Technical Design Decisions¶
This page describes CM-Well's main technical features and design principles, the implementation options that were considered, and the decisions that were taken.
Linked Data & WOA¶
CM-Well is first and foremost a Linked Data repository, accessible via web service. Linked Data and Web Oriented Architecture (WOA) are global standards and design principles that model information so that it is extensible (by other data sets), easily machine-readable, and enables semantic queries and inference of implicit relationships among the modeled entities.
These are the most central principles that CM-Well implements, from which many other requirements are derived. (See CM-Well Data Paradigms to learn more.)
RDF and Triple Stores¶
The standard way of encoding Linked Data is in Resource Description Format (RDF), which is a way of describing subject-predicate-object triples. These triples represent either attributes belonging to entities (e.g. CompanyX - FoundedOnDate - 03/28/1998), or relationships between two entities (e.g. JohnSmith - WorksAt - Intel).
Since triples are the most basic unit of an RDF repository, the first requirement that CM-Well had to implement was to maintain a triple-store infrastructure that would be convenient, robust and scalable.
Many triple-store products were assessed, including Oracle NoSQL, Apache JENA and BigData (now BlazeGraph). But none had the necessary scalability that was required for Thomson Reuters huge and ever-growing amount of data. It was decided to develop a thin proprietary layer to implement a scalable triple-store over 3rd-party storage packages (see Storage and Search Modules).
Information Object (Infoton)¶
Upon consideration of the type of data that would feed CM-Well (among other things, entities from the Refintiv Knowledge Graph) it quickly became clear that a higher level of abstraction than the triple would be required.
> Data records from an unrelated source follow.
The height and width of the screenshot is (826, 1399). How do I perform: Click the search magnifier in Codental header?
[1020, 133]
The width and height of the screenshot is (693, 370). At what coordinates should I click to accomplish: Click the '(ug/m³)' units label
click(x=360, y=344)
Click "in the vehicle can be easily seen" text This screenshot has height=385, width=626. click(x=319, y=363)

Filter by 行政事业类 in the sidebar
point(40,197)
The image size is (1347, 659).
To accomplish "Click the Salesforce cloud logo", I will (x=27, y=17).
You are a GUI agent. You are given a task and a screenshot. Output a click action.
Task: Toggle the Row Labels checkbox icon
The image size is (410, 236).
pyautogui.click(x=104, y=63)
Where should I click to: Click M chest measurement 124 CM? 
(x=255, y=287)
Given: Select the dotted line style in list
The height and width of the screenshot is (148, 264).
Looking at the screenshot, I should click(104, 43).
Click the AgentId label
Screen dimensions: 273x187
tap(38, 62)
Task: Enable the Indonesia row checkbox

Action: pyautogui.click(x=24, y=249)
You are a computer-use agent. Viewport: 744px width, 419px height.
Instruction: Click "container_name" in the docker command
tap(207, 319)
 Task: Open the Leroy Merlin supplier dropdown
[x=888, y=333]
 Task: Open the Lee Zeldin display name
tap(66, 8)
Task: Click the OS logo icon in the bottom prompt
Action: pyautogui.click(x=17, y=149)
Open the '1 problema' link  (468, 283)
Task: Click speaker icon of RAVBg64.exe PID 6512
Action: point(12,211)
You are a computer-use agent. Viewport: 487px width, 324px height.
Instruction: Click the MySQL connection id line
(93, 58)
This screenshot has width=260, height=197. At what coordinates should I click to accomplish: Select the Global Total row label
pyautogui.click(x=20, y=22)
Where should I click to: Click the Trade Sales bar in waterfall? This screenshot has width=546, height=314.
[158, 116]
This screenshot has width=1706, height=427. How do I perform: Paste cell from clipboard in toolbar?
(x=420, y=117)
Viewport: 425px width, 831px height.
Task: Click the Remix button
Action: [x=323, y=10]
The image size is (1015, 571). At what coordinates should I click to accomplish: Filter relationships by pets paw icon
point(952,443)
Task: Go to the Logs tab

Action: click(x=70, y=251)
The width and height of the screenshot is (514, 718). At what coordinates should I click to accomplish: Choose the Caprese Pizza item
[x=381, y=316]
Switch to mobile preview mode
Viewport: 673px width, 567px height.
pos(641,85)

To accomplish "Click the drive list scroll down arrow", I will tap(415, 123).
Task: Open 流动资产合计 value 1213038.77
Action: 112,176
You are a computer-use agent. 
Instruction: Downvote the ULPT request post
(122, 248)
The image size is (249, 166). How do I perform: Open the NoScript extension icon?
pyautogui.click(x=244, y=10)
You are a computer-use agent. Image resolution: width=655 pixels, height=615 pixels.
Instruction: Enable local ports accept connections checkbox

Most use cases focused on entities and their accompanying attributes and related entities. Thus the "information object" was born, and nicknamed "infoton". The infoton represents a single entity (such as an organization or person), and contains all the triples related to that entity.
As dictated by Linked Data principles, infotons were designed to be accessible via URI (Universal Resource Identifier).
Adding the infoton abstraction positioned CM-Well at the mid-point between key-value databases (the infoton's URI serves as a "key" for retrieving it) and document databases (the infoton itself is a kind of "document" containing all its related information).
Storage and Search Modules¶
CM-Well storage needed to be able to handle the magnitude of Big Data, while still enabling speedy retrieval and scalability. Again, several products were evaluated (including SONAR and Apache HBase) before deciding on the optimal tools.
CM-Well uses Apache Cassandra for table-based search (for direct access to infotons) and Elastic Search for full-text search capabilities. There is also a proprietary layer called FS-Logic, which hides implementation details from higher-level modules, allowing the infrastructure underneath to be changed if necessary.
Advanced Queries¶
Although the initial versions of CM-Well only supported direct URI access and traversing triples, later versions needed the added sophistication of complex queries. These were implemented using SPARQL - the standard query language for RDF stores. CM-Well uses the Jena SPARQL package.
"Information in Motion"¶
Many Linked Data repositories are geared to be "static", i.e. to represent a data set that hardly changes over time, which mostly serves read requests.
CM-Well is a dynamic data store, with capabilities for real-time updates and notifications. Users can create their own repository, modeling any data they choose. Users can also subscribe to get real-time notifications about changes to items of interest.
To support these functions, CM-Well has write functions in its API, which allow users to add, delete and update triples and infotons. It also supports PuSH notifications (an extension of RSS feeds that provides real-time notifications over HTTP).
Immutable Data and Deep History¶
CM-Well supports an "immutable data" paradigm, meaning that even though infotons may be updated over time, any version of an infoton that you retrieve will always exist in the CM-Well repository, possibly as a "historical" version. The "main" version (the one retrieved by the entity's URI) is always the most current version.
This way, you have the option of both obtaining the up-to-the-minute information, while still being able to access historical versions for analytical purposes. Historical versions allow you to examine changes in attribute values over time.